(Pointing items for text and elements)
------------

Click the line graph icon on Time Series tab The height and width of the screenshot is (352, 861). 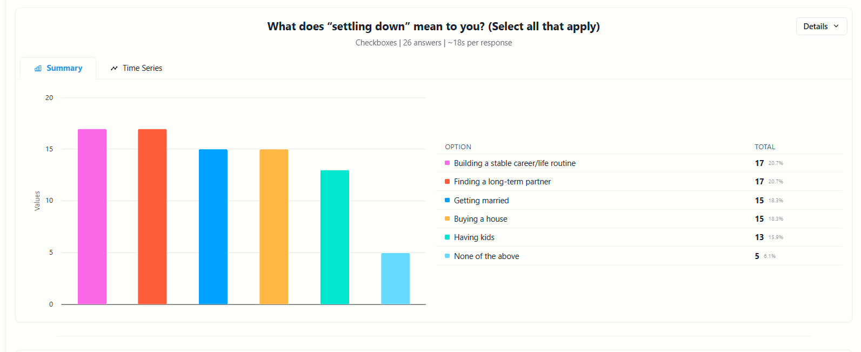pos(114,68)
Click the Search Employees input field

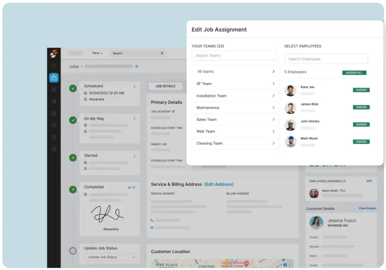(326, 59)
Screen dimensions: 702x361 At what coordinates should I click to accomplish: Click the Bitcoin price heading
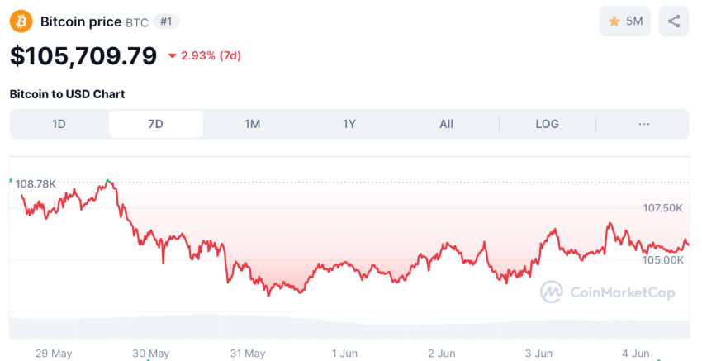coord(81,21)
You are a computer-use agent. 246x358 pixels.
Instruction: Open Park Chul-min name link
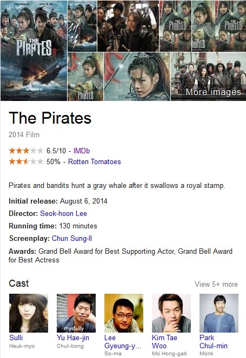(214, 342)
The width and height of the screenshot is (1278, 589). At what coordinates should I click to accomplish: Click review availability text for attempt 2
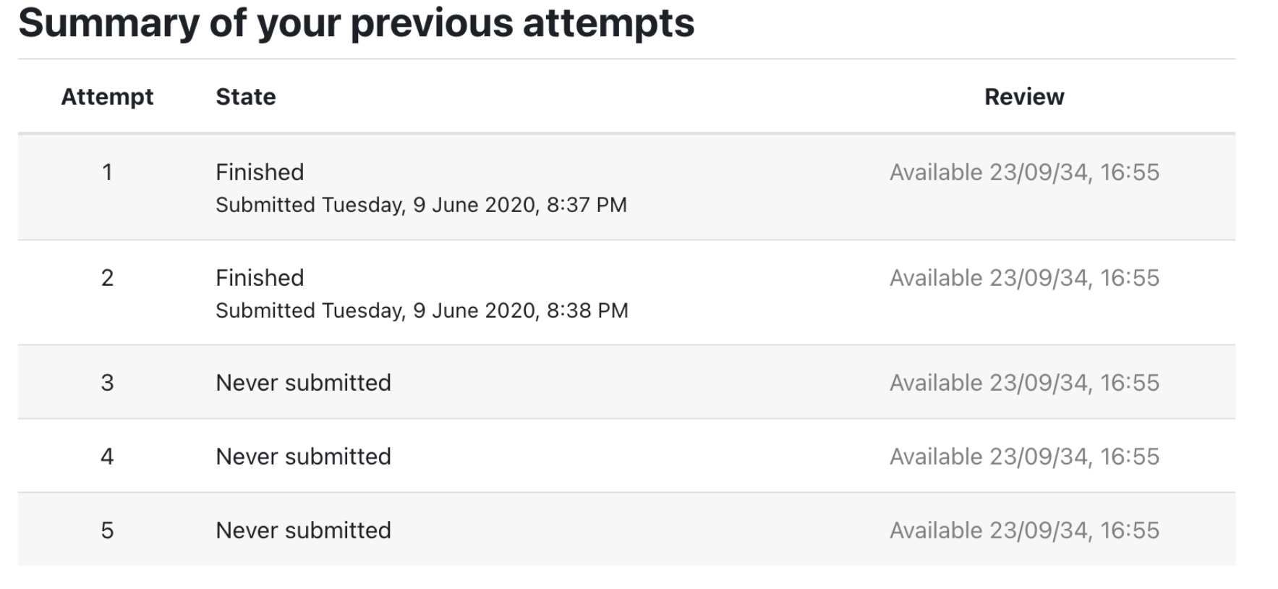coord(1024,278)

------------

▶ [Stated task]: Rewrite the items starting at the line that contains "You are a computer-use agent. 246x358 pixels." and ending at the end of the items, replacing "Instruction" with "Task" and changing nothing else. Leave the pictures out of your answer.

▶ [The solution]:
You are a computer-use agent. 246x358 pixels.
Task: Open Park Chul-min name link
(214, 342)
The width and height of the screenshot is (1278, 589). At what coordinates should I click to accomplish: Click review availability text for attempt 2
coord(1024,278)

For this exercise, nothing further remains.